*** Block opens ***
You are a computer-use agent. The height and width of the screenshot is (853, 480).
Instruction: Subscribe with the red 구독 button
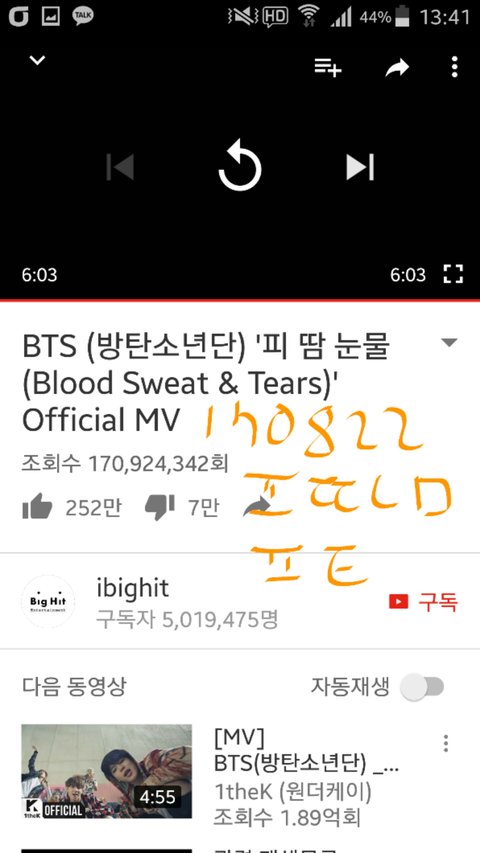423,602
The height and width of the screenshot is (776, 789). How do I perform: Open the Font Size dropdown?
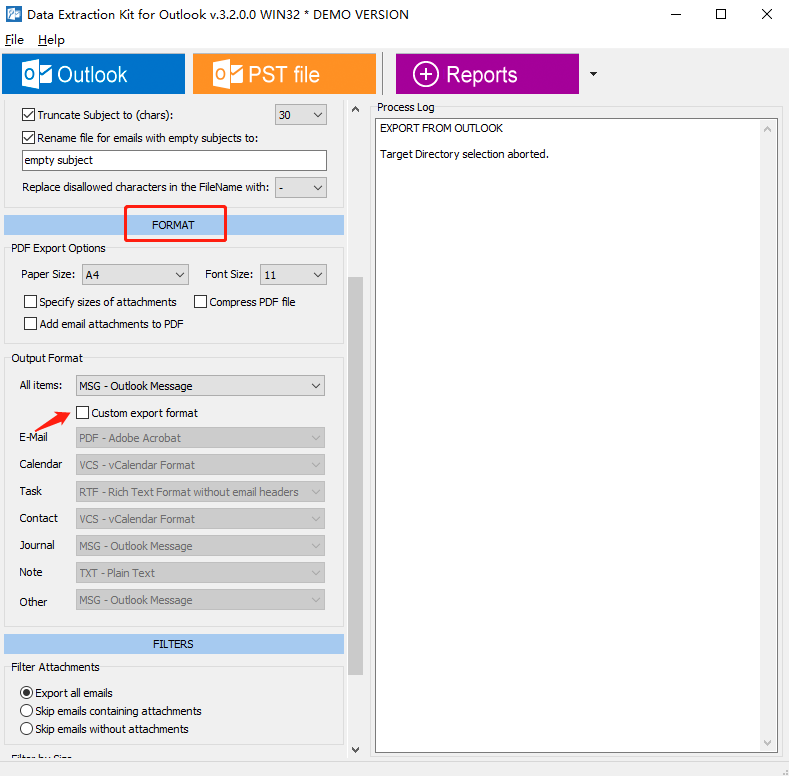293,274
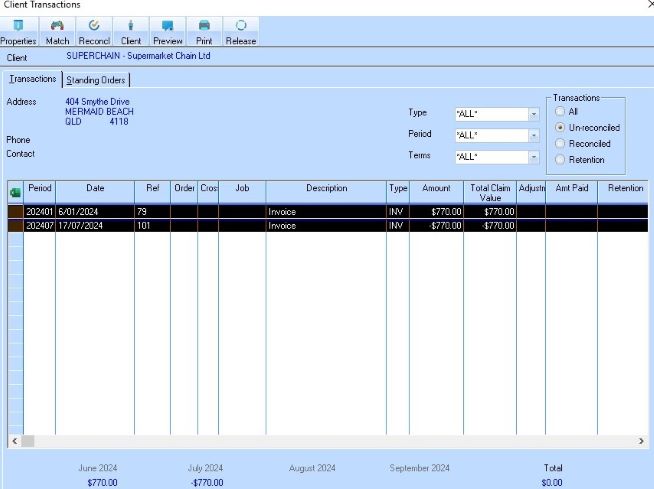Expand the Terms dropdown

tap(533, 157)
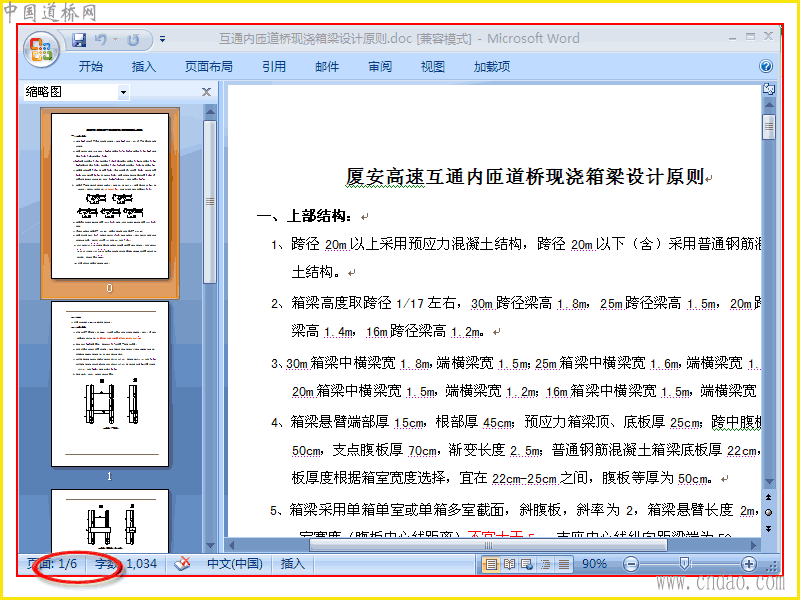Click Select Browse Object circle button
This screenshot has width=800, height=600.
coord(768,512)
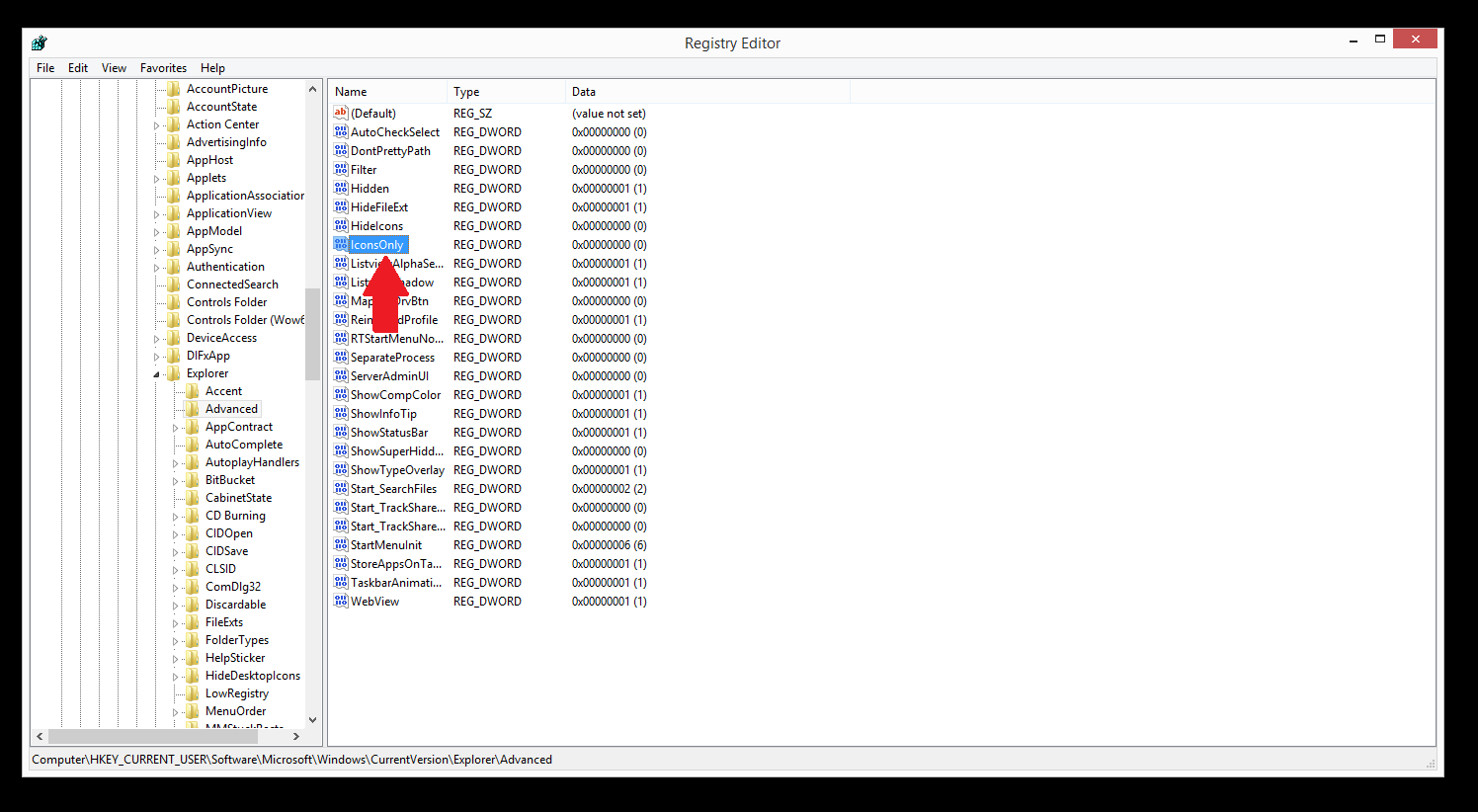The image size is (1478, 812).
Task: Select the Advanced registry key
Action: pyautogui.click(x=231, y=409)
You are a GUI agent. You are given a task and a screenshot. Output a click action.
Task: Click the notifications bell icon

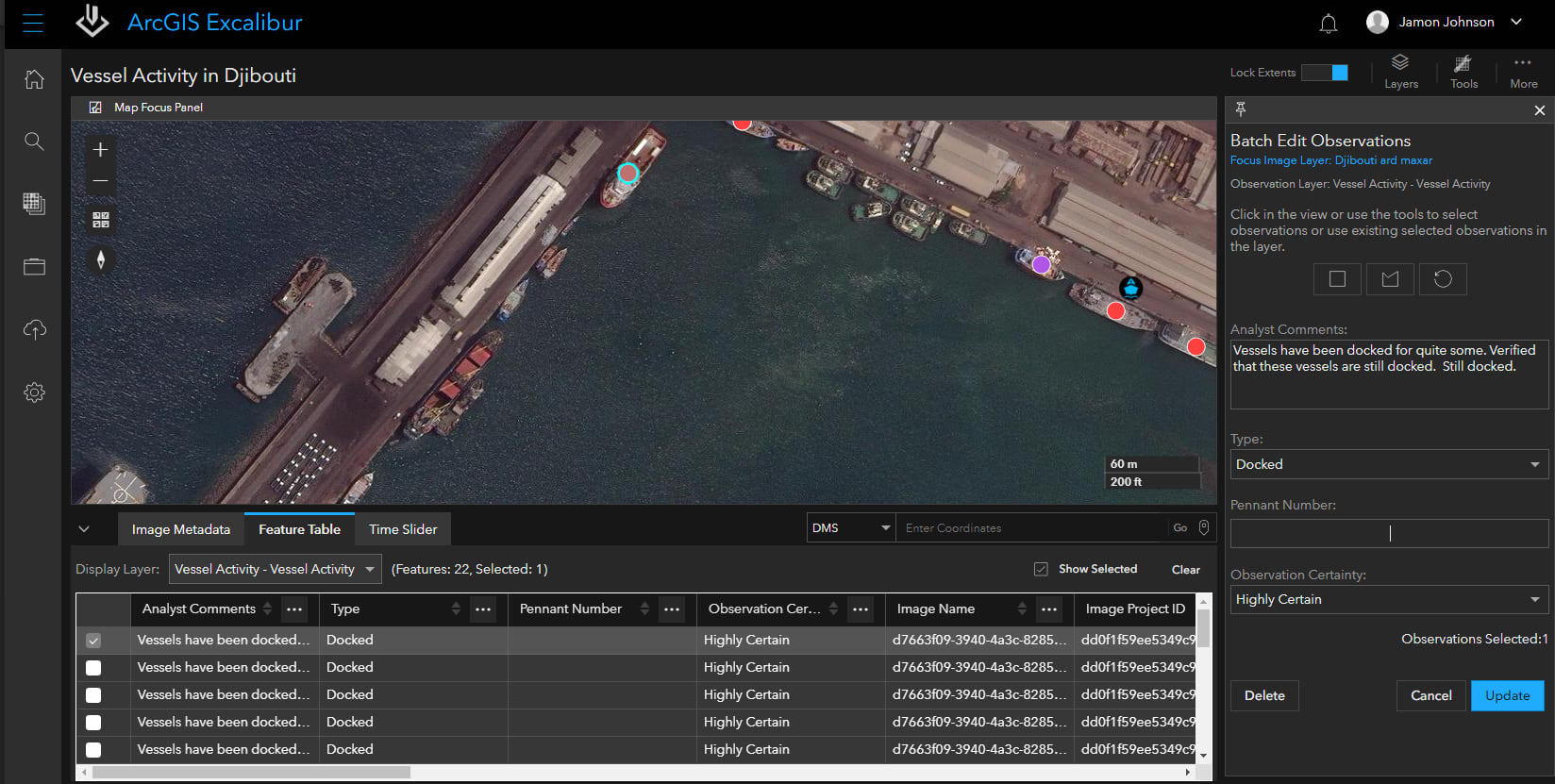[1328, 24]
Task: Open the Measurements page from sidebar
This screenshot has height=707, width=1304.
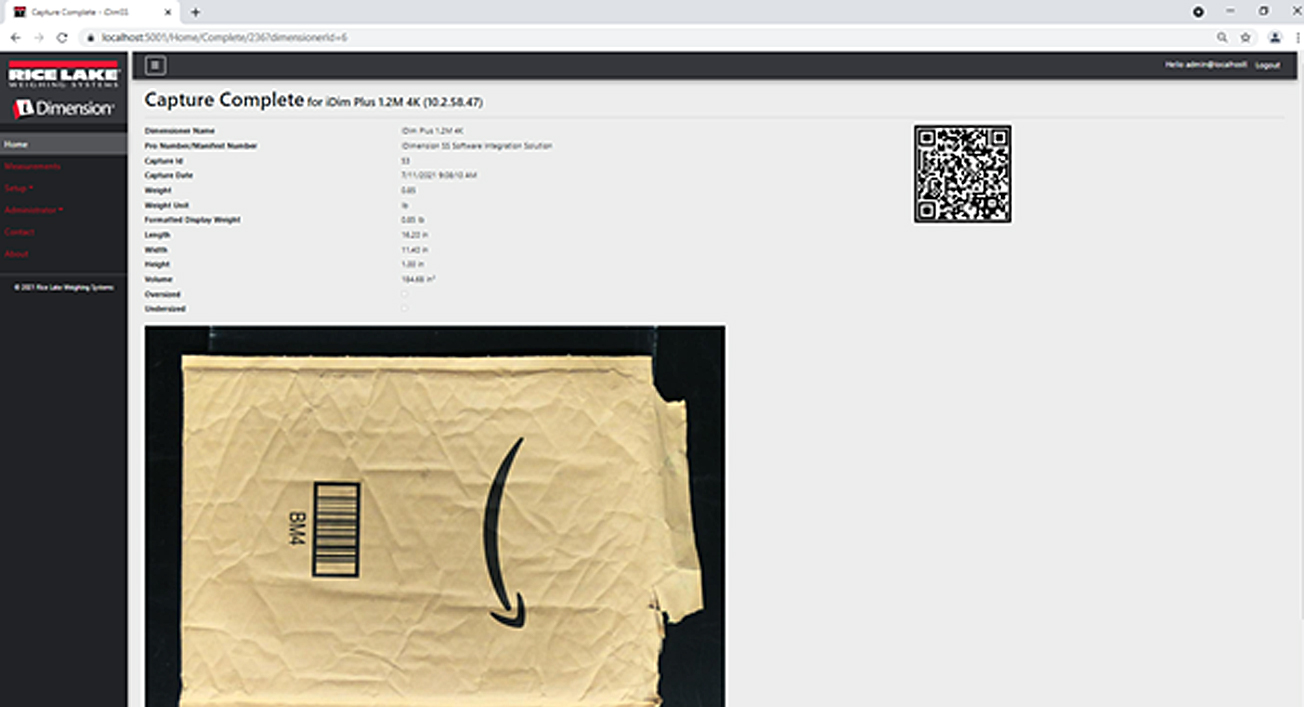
*** Block closes ***
## ABOUT THIS TASK
Starting with the line containing "Task: Click the notifications bell icon" and ending with the last line of the records above, write out each line exactly; no pictures.

## EXERCISE ANSWER
Task: Click the notifications bell icon

[1328, 24]
Task: Open the Measurements page from sidebar
This screenshot has height=707, width=1304.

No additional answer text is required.